Sentinel is built to follow industry-grade ML practices:

### **1. Data Leakage Prevention**
- Only features available before 9:30 AM are used.
- No future candles or indicators.

### **2. Walk-Forward Validation**
- Train on past → test on future.
- Essential for time-series markets.

### **3. Feature Engineering Principles**
- Normalize features using percentiles/z-scores.
- Focus on domain-driven features (flow, vol, momentum).

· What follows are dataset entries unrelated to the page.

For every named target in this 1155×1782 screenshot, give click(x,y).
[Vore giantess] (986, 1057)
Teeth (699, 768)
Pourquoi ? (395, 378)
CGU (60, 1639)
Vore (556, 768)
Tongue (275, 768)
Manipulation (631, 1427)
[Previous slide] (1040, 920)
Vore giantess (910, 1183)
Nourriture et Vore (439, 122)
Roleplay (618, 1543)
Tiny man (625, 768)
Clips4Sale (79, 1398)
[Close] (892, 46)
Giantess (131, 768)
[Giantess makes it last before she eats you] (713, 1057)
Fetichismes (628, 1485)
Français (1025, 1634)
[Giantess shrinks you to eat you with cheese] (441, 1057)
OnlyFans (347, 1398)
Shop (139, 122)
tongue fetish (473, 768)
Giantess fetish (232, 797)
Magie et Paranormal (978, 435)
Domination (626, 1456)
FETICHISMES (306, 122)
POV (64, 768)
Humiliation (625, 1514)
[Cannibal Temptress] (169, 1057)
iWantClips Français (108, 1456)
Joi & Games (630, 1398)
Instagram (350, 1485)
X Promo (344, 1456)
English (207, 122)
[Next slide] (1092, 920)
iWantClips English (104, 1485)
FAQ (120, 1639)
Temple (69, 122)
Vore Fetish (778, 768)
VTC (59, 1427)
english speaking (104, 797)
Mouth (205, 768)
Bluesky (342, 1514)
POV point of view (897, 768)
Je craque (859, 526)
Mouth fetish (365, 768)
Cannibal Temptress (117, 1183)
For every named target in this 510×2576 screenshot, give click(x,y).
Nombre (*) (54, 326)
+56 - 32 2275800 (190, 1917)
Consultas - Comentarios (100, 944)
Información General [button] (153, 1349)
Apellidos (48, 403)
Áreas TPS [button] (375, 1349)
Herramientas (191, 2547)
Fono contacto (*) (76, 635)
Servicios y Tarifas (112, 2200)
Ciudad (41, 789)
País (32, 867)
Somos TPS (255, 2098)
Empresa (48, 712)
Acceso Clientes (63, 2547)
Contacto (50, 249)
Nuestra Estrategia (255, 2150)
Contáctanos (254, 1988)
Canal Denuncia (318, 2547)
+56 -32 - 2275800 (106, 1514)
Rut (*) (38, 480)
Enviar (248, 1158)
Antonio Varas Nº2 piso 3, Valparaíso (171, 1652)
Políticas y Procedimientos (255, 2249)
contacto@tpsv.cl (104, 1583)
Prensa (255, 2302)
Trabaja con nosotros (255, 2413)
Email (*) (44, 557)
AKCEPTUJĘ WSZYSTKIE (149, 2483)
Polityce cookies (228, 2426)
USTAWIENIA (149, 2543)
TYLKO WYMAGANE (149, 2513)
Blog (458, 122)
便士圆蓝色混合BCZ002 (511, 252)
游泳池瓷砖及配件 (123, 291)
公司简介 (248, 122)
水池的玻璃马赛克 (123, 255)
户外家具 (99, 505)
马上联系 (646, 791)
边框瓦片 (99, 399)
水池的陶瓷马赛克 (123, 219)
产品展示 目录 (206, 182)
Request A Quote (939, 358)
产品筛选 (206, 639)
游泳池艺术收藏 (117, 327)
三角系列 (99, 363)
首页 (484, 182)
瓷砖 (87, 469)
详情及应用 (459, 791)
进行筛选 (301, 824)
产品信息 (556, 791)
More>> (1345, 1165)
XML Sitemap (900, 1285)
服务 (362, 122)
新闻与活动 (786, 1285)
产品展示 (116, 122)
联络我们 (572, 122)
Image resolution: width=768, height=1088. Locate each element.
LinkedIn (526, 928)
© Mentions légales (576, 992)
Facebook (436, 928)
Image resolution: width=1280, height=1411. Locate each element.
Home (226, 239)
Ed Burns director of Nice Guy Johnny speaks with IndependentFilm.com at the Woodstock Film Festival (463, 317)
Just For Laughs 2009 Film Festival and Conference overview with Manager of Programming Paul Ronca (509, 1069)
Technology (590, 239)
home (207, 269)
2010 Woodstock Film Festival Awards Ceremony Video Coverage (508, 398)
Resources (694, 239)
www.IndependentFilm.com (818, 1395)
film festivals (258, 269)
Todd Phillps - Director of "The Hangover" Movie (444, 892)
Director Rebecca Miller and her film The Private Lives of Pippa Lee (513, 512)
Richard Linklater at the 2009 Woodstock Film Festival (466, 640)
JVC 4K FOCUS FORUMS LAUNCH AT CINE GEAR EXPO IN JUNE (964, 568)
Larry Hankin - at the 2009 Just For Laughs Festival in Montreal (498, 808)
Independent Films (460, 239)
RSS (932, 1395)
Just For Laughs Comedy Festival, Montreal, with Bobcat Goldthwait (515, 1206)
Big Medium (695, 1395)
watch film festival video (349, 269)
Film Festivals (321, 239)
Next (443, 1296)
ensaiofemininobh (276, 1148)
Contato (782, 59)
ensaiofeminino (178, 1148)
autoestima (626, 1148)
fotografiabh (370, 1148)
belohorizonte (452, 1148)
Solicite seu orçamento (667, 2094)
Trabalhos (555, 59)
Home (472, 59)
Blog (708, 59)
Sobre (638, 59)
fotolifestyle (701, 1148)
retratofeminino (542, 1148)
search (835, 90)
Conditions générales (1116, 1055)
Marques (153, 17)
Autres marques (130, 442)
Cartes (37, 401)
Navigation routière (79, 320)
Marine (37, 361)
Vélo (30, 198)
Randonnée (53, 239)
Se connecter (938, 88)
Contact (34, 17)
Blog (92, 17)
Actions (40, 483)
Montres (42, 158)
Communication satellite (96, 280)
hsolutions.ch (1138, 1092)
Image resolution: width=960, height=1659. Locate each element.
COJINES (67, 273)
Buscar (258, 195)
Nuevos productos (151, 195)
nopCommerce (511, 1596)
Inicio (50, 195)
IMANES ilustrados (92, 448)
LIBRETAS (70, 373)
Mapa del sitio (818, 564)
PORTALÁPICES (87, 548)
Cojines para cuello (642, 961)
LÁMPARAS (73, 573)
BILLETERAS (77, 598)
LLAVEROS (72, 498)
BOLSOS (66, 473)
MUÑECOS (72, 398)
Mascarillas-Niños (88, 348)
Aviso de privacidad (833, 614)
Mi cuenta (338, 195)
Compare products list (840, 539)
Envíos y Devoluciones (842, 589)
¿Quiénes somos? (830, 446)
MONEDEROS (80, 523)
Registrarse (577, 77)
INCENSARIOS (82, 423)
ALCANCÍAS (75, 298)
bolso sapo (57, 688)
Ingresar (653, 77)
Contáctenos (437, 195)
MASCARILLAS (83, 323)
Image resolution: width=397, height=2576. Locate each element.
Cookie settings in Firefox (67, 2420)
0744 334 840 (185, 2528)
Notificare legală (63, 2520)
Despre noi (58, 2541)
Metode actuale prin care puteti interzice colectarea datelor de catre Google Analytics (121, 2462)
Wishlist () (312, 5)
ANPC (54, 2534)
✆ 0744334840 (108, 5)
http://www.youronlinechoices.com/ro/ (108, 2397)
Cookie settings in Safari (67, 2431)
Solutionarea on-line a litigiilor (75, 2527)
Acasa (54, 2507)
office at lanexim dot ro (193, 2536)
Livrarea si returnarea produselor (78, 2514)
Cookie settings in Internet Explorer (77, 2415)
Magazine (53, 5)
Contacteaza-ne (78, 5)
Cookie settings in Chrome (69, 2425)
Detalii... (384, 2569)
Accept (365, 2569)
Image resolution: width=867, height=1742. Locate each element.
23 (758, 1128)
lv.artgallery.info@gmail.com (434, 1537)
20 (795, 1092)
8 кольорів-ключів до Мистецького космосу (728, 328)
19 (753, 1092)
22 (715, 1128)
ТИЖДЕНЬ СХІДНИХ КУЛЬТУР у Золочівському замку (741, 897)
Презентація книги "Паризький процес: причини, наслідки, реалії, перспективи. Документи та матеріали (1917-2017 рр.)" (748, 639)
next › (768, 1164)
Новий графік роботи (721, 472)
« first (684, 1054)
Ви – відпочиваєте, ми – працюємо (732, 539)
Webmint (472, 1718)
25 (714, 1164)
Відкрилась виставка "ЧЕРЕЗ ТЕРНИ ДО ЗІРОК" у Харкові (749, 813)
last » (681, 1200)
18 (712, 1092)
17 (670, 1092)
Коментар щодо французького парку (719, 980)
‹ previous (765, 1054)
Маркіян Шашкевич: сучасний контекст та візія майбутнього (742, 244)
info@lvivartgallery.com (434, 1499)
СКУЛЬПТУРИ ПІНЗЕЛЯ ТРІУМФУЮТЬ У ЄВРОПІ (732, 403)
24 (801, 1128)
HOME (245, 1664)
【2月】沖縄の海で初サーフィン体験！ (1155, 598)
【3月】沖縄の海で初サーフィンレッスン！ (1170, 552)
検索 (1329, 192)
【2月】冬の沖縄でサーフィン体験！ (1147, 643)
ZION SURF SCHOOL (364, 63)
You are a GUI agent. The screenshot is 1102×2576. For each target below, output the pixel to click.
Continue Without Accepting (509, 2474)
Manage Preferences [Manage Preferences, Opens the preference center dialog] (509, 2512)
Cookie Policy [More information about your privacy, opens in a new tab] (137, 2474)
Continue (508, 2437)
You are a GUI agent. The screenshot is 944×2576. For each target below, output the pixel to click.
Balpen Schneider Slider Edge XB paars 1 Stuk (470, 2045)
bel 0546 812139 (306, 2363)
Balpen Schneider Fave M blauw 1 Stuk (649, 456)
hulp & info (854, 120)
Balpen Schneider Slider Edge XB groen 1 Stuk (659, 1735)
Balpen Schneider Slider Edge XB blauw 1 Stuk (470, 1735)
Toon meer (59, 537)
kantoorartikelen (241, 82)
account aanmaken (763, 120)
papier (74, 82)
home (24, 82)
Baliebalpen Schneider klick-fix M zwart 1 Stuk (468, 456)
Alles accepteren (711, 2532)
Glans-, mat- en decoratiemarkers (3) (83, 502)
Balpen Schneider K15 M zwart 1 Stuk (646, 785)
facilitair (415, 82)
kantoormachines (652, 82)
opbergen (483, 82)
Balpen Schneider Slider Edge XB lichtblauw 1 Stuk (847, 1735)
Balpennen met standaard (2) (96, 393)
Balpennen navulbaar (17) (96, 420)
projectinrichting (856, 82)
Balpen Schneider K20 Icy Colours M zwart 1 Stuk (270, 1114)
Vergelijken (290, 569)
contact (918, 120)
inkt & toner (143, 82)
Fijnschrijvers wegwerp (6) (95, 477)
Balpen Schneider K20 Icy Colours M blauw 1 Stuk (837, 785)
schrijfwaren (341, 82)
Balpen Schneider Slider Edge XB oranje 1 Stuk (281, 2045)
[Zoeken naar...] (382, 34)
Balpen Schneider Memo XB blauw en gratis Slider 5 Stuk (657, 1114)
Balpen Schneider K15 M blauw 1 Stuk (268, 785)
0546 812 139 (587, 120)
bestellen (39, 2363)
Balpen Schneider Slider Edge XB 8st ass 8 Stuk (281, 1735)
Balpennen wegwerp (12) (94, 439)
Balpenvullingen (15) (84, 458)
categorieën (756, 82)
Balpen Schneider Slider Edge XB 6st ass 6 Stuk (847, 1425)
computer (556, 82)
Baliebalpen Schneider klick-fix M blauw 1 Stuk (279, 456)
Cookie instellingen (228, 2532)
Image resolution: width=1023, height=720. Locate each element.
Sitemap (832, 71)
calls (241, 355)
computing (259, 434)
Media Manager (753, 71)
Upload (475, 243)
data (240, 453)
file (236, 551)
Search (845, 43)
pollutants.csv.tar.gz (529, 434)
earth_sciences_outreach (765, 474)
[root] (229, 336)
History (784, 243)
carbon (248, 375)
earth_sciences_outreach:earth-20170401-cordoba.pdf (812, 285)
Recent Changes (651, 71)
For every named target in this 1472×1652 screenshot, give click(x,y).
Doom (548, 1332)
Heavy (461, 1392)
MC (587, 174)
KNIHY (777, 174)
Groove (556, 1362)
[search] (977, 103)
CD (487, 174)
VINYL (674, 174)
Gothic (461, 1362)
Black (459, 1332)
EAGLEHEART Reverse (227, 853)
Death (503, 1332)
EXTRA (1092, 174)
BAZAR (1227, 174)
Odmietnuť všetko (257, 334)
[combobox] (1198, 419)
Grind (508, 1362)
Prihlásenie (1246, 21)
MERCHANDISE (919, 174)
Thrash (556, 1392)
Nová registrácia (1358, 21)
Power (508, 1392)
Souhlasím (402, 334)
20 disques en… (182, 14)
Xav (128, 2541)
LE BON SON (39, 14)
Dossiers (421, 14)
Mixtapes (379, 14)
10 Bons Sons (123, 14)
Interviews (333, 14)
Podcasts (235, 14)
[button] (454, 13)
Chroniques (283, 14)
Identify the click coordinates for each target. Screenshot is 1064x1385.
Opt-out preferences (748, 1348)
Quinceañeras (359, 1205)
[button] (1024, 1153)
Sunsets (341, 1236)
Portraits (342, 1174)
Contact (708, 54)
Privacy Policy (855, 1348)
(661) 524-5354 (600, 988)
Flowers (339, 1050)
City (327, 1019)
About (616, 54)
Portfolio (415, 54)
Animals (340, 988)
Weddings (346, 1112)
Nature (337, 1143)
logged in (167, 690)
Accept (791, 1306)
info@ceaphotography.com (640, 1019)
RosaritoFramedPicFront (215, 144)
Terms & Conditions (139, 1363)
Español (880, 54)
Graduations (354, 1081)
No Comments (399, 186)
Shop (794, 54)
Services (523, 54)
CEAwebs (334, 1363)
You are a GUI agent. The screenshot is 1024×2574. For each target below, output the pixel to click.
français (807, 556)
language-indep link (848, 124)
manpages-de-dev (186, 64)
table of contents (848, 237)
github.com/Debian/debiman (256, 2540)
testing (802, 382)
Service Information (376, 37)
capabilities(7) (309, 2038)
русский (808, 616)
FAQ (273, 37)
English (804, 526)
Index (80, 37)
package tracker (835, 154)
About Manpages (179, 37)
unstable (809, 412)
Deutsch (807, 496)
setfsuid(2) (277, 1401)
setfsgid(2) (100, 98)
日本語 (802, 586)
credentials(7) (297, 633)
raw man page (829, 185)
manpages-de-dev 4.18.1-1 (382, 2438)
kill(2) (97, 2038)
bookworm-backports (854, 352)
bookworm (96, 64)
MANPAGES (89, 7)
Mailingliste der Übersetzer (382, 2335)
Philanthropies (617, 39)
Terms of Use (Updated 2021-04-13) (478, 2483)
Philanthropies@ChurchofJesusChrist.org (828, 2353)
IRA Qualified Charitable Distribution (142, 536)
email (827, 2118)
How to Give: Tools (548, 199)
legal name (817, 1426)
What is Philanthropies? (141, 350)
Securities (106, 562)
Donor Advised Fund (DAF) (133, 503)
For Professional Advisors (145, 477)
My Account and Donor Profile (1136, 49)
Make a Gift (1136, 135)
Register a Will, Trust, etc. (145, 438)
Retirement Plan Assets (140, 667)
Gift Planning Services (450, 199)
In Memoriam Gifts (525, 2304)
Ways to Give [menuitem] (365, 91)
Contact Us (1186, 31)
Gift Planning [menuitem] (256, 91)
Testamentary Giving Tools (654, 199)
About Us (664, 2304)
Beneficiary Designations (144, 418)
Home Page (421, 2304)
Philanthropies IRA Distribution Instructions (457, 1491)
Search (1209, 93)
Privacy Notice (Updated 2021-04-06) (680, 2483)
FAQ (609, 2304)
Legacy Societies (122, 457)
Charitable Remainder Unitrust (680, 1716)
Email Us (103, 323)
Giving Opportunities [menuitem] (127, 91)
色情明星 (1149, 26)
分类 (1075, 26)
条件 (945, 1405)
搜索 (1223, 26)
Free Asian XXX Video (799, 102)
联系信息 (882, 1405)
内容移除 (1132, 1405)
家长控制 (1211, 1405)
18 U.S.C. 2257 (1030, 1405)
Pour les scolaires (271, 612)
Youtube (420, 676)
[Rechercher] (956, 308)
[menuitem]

### **4. Overfitting Prevention**
- Regularization (L1/L2)
- Early stopping
- Feature selection based on SHAP and domain logic

### **5. SHAP Interpretability**
- Explains *why* the model predicted continuation vs fade.
- Supports Excel journal entries and dashboards.

### **6. Drift Monitoring**
- Detect changes in market regime.
- Trigger model updates if performance decays.

## 6. How Sentinel Fits Into My Portfolio

Sentinel represents the **Azure / Machine Learning / Real-Time Forecasting** project in the Big 4 portfolio:

1. **VAE (GCP)**  
   - Research engine, volatility modeling, RL integration.

2. **Sentinel (Azure)**  
   - Premarket predictions, feature engineering, ML, dashboard, cloud deployment.

3. **Market NLP Intelligence Suite (AWS)**  
   - Language modeling, earnings sentiment, real-time news analysis.

4. **RL Options Trading System**  
   - Reinforcement learning environment + policy agent demonstration.

Sentinel showcases:
- Clean ML pipeline design  
- Strong feature engineering  
- Production-style architecture  
- Cloud deployment skills  
- Explainability and analytics  

## 7. What Comes Next

With Notebook 00 complete, the next steps are:

### **1. Notebook 01 — TradyFlow EDA**
- Load raw dataset
- Explore key columns (delta, gamma, volume, etc.)
- Save cleaned version to `data/processed/`

### **2. Begin Feature Engineering (Notebook 02)**
- Create premarket + flow-based features
- Normalize and validate distributions

### **3. Early Modeling Prototype**
- LightGBM model
- Walk-forward validation pipeline

### **4. Set Up Journal Writer + Dashboard Skeleton**
- Append predictions to Excel
- Basic UI to display predictions

Sentinel now has a fully defined architecture and direction.